> _Saved data entries_
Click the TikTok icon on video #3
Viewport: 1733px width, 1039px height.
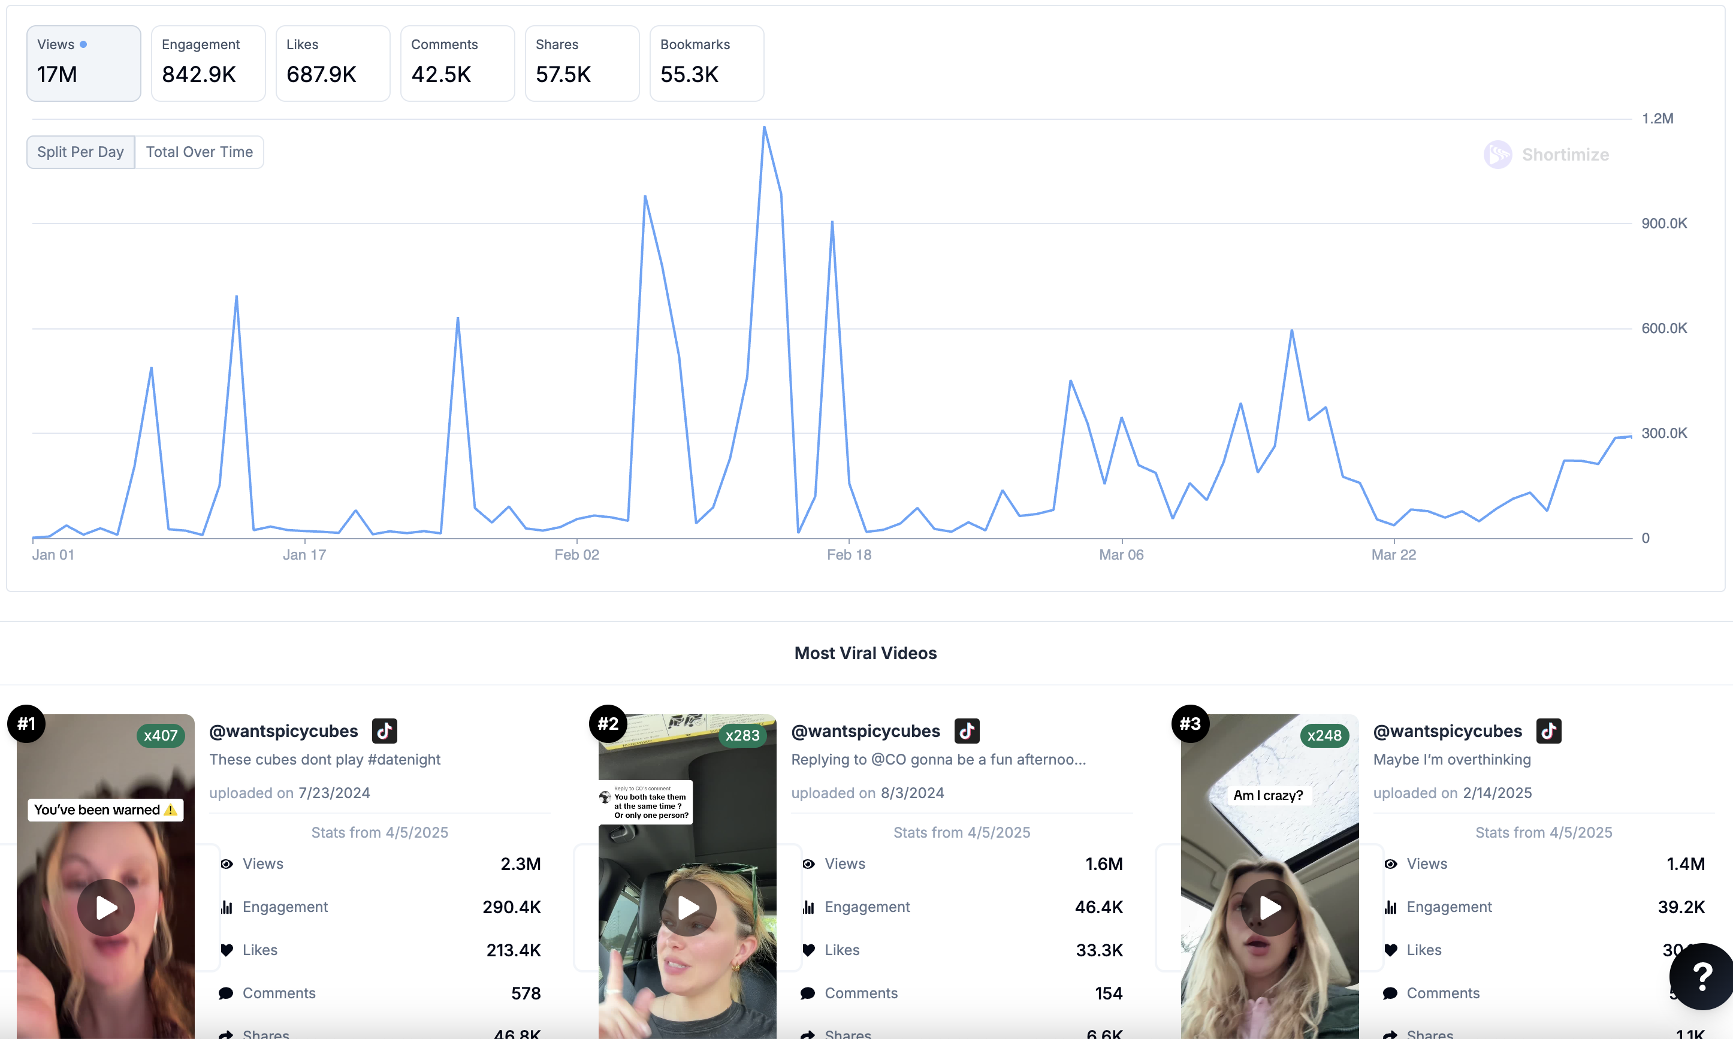pyautogui.click(x=1548, y=731)
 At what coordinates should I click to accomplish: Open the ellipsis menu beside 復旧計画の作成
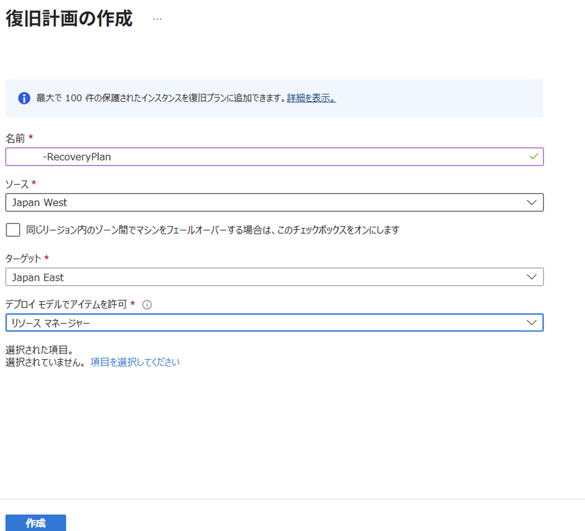157,19
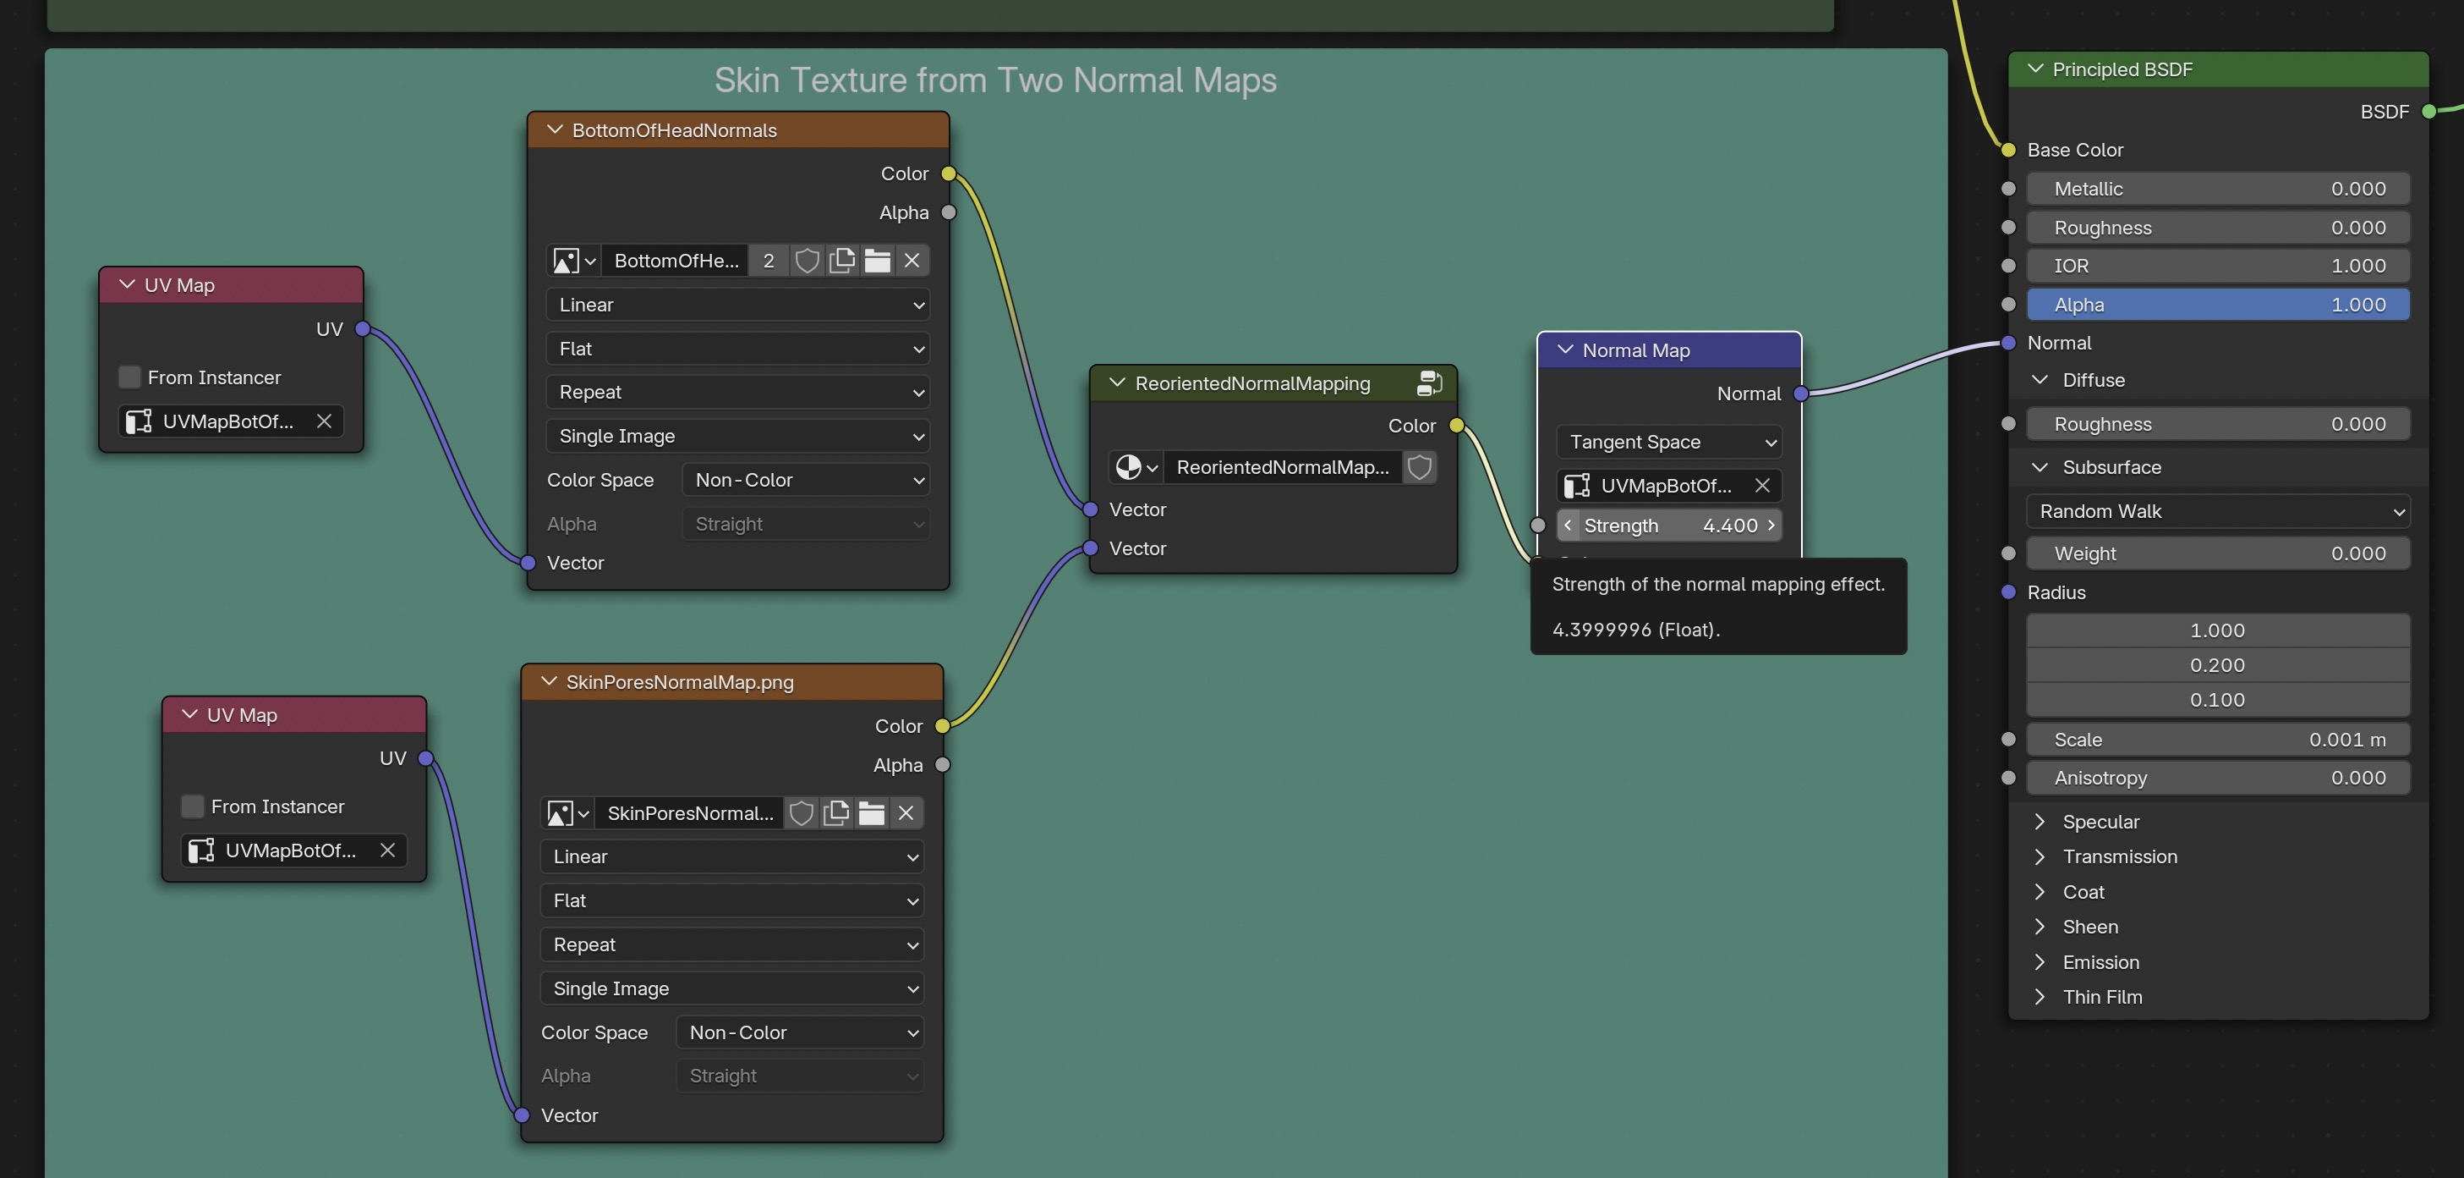Open Random Walk subsurface method dropdown
Screen dimensions: 2464x1178
coord(2217,511)
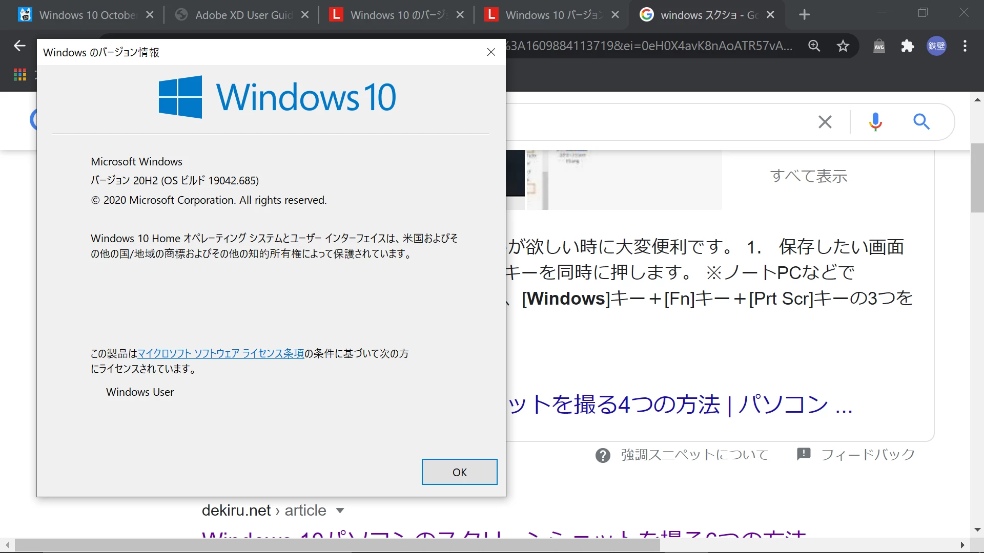Open the Extensions puzzle piece menu
Viewport: 984px width, 553px height.
[x=908, y=46]
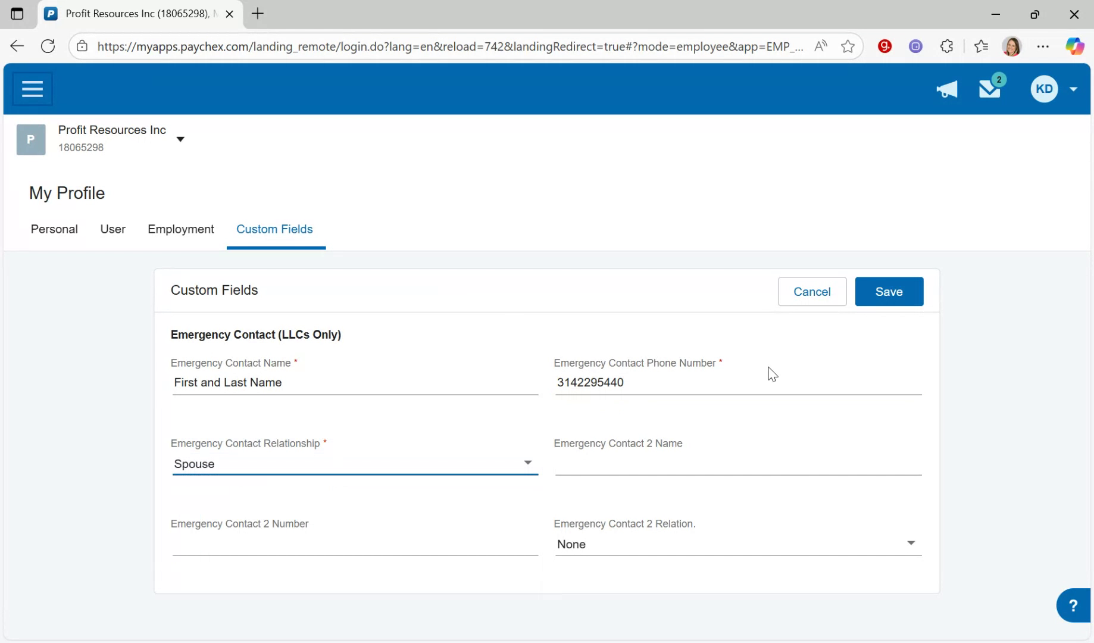Viewport: 1094px width, 643px height.
Task: Cancel the Custom Fields edits
Action: coord(812,291)
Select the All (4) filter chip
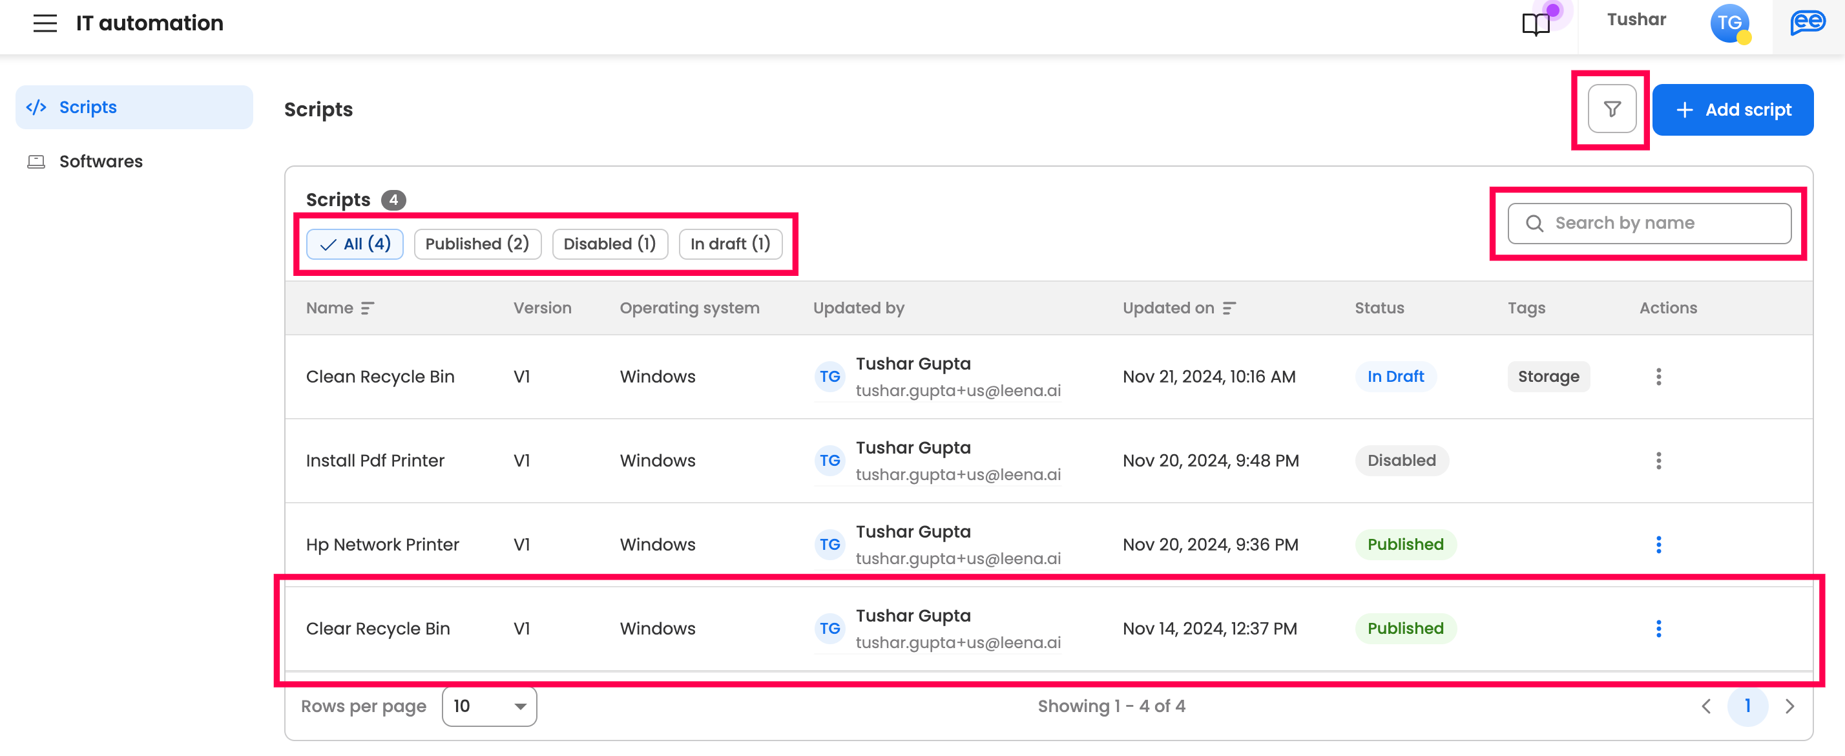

> _Work task_
The entries above should be given again exactly, minus any pictures.

> _Finished task_
Click the TikTok icon on video #3
Viewport: 1733px width, 1039px height.
pyautogui.click(x=1548, y=731)
 At what coordinates should I click to accomplish: Open the ellipsis menu beside 復旧計画の作成
157,19
Open Random Walk subsurface method dropdown
Screen dimensions: 2464x1178
coord(2217,511)
Open the Extensions puzzle piece menu
Viewport: 984px width, 553px height.
[x=908, y=46]
Viewport: 1094px width, 643px height.
Task: Cancel the Custom Fields edits
Action: coord(812,291)
Select the All (4) filter chip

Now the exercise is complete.